I work with clients aged 18 and above and have worked with clients bringing in experiences of anxiety, depression, abuse, trauma, loss, and relationship issues. My training and process is grounded in the teachings of the Psychodynamic and Person-Centred paradigms. I adopt a relational and collaborative approach towards exploring whatever might be arising for you in the present moment in an empathic and non-judgemental manner. My research interests focus on trauma, including complex trauma, and abuse.
I’m currently enrolled in a year long training in Somatic Trauma Therapy and so I may integrate some techniques from this paradigm as well, especially when working with deeply traumatic experiences. Research has shown that talking about trauma doesn’t always help and can sometimes be re-traumatising. Somatic work helps us safely feel into and work through the shadows of the trauma we still carry in our body without necessarily going into the narrative. Staying with our present moment bodily sensations can often help us gain insight into and understand what might be happening inside/outside us and helps us let go of the hold our past may still have. It also helps us deepen our relationship with our body.

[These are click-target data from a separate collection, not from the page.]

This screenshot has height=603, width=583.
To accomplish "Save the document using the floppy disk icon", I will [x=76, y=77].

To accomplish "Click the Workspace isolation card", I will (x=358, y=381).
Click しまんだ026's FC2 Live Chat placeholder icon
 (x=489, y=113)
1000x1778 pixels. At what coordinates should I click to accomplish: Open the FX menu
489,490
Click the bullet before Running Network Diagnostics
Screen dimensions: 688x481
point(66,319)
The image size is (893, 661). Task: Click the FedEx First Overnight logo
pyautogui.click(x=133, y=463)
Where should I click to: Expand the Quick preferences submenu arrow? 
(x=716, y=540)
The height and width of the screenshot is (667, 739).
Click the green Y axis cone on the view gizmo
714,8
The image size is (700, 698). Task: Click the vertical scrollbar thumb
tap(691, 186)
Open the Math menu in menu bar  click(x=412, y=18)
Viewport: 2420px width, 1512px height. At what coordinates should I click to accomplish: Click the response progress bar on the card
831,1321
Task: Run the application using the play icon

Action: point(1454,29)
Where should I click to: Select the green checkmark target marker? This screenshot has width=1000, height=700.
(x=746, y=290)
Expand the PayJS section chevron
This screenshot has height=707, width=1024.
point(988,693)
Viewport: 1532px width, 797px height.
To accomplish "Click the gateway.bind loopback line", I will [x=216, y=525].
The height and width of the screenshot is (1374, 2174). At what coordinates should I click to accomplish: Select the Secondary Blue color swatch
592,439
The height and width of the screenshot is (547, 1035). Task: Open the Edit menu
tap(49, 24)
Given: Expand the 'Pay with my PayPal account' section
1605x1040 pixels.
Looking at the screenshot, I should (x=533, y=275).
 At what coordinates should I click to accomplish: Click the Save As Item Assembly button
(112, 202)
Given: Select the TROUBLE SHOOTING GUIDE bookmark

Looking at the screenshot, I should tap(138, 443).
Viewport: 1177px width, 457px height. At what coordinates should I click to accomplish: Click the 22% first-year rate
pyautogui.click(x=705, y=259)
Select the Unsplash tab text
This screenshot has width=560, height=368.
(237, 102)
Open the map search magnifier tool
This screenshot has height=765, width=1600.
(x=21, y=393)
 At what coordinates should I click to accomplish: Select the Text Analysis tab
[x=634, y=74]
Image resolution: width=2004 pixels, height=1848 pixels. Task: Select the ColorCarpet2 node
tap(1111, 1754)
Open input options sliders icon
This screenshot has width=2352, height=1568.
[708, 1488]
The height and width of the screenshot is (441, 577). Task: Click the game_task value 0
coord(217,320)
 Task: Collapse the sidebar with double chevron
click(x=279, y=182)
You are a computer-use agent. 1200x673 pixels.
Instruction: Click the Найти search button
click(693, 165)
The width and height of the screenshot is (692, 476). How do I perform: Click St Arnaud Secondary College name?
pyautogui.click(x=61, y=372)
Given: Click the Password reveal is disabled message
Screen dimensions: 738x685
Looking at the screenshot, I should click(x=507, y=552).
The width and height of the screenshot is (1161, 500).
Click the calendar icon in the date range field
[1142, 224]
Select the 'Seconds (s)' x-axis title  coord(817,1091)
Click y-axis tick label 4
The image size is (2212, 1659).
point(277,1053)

My approach in therapy is deeply relational, meaning that I work with the perspective that the therapeutic relationship itself can be reparative and transformative. The various relationships we find ourselves entangled in – whether it’s the one we have with ourselves, or with our parents, siblings, friends, work, our pets, God, partners and so on – form and re-form how we view and experience this world since birth. Slowly, but surely, our relationships make us who we are (consciously and unconsciously).
Sometimes they bring forth beautiful experiences of joy, love, peace, laughter, serenity into our life. At other times, the same relationships bring in the experience of loss, grief, sadness, betrayal, disappointment, pain. It is often the clash of the beautiful with the perhaps not so beautiful experiences that most of our stressors, anxieties, fears, panic and difficulties in life can arise from. So, what do we do then? And how do we live? How do we carry it in our bodies? How do we understand it all? Is understanding always important or can we sometimes just feel it in our bodies and allow it to pass through? Or do we just cut it all out (metaphorically) and pretend it doesn’t exist. And by “it”, I mean – the bad, the ugly, the dark, the painful, the anxieties, the shameful, the “not so beautiful” feelings and experiences.
These are some of the general themes and questions I’ve witnessed clients grapple with in one context or another. In the therapy room, all of “it” is welcome, all of you are welcome. We begin with where you are, in the here and now, and we follow closely with our minds and our bodies, where you find and take yourself in the process of therapy. I won’t have all the answers for you but I offer you a safe space, warmth and gentle curiosity in this journey.